Task requirements:
Using the records below, repeat exactly the lines from the one holding "Task: Open the 이더리움 ETH coin link" through the one holding "718x579 pixels.", both ends included, and no others.

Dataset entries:
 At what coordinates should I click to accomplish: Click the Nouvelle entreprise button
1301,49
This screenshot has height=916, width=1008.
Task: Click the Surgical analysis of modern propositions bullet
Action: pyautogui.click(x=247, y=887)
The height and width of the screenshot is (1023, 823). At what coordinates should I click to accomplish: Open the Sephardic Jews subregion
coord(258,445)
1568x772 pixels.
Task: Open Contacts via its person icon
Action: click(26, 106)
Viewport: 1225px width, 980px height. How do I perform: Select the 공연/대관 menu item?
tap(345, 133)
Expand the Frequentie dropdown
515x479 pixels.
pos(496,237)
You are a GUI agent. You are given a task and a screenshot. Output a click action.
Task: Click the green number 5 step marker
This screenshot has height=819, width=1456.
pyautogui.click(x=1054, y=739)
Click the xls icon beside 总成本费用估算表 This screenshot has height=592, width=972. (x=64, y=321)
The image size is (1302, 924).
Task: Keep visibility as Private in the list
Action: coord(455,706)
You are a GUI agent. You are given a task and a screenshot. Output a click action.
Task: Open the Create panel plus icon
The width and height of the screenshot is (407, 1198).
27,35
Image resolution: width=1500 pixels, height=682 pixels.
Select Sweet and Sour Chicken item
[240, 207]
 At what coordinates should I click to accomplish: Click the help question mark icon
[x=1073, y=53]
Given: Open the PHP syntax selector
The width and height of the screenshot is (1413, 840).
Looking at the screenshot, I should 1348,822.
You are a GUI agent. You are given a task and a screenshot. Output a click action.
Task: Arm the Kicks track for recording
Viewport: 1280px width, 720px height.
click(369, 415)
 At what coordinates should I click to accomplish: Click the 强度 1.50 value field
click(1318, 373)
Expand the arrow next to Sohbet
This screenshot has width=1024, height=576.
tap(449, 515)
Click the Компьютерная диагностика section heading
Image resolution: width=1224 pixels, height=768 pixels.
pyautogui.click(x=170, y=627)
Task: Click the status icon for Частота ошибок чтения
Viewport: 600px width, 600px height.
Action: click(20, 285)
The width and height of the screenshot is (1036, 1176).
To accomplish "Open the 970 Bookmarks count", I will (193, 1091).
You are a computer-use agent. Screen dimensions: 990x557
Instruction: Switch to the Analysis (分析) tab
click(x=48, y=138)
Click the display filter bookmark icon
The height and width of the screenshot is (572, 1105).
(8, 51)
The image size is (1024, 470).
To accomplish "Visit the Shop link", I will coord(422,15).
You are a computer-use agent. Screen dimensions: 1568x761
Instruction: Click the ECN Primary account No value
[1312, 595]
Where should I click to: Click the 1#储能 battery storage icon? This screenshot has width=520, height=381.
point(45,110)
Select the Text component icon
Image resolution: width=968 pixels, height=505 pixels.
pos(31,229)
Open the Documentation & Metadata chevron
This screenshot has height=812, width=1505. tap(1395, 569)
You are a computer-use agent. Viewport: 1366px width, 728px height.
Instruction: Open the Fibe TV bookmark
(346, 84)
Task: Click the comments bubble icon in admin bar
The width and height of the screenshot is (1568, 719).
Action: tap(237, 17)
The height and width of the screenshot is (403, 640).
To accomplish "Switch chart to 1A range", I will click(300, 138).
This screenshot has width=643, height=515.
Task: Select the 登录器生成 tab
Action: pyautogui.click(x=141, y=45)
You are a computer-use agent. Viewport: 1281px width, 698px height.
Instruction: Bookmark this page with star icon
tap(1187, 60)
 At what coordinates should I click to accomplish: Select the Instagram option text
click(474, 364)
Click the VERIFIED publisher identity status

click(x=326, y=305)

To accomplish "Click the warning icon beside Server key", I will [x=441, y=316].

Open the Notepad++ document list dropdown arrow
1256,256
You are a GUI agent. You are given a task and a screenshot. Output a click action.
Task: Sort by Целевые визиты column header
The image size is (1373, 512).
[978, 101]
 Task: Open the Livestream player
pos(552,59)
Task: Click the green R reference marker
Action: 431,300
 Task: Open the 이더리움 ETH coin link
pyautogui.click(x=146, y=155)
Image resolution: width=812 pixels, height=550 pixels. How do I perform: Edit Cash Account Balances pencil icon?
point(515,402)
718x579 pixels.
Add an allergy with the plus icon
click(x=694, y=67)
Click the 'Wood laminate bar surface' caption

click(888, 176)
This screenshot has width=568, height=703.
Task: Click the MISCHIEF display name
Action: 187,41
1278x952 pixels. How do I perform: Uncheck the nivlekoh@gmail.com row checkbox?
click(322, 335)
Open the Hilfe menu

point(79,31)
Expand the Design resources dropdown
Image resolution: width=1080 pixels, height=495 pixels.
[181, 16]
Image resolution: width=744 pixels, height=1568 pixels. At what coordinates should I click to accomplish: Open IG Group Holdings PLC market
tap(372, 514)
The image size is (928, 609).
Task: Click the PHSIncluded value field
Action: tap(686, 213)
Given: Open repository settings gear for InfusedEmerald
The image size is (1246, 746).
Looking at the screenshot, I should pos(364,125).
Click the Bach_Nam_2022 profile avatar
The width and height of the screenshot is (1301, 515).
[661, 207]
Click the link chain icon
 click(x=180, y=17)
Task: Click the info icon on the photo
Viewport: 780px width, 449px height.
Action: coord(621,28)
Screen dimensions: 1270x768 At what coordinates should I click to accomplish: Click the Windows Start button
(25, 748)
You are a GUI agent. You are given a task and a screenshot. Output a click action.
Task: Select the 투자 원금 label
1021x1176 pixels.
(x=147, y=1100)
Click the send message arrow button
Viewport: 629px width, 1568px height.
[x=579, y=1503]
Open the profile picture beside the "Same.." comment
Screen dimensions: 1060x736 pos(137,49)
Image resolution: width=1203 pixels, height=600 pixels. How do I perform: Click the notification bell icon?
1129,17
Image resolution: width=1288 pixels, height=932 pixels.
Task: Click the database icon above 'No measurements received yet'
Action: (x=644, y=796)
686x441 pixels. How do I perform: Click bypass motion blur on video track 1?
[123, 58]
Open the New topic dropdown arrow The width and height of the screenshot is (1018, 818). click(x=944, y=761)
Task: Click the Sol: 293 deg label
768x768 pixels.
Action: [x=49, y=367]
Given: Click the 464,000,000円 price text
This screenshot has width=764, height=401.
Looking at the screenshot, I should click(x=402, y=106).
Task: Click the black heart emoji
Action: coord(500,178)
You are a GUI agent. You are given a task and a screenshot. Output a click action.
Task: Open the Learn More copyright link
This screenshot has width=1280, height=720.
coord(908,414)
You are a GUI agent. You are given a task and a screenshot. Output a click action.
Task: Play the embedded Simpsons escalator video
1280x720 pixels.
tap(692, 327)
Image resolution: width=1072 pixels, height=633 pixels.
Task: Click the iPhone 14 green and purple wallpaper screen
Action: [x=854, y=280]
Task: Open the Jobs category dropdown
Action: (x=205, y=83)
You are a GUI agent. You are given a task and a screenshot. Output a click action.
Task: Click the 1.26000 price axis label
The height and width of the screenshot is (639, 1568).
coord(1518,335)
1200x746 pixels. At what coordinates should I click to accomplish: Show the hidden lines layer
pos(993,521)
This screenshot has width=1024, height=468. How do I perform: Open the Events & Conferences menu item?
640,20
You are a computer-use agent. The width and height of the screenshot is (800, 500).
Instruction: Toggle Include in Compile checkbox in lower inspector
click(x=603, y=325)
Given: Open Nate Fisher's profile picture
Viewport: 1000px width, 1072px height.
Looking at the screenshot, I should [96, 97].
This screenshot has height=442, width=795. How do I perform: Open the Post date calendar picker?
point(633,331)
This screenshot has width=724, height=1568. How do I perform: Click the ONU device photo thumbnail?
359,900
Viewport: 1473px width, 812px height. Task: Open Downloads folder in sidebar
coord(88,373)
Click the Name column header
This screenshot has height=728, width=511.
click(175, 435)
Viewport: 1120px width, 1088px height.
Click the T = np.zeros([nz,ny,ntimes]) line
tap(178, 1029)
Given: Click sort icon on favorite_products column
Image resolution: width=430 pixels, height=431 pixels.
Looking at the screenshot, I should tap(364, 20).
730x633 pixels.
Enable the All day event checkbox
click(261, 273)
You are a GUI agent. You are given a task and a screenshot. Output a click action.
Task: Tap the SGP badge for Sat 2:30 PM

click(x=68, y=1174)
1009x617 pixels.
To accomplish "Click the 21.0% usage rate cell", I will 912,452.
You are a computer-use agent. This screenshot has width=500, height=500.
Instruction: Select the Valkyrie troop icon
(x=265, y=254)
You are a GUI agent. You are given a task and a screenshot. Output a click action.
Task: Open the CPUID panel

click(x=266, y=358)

Your response:
 Task: Open the 이더리움 ETH coin link
pyautogui.click(x=146, y=155)
Image resolution: width=812 pixels, height=550 pixels. How do I perform: Edit Cash Account Balances pencil icon?
point(515,402)
718x579 pixels.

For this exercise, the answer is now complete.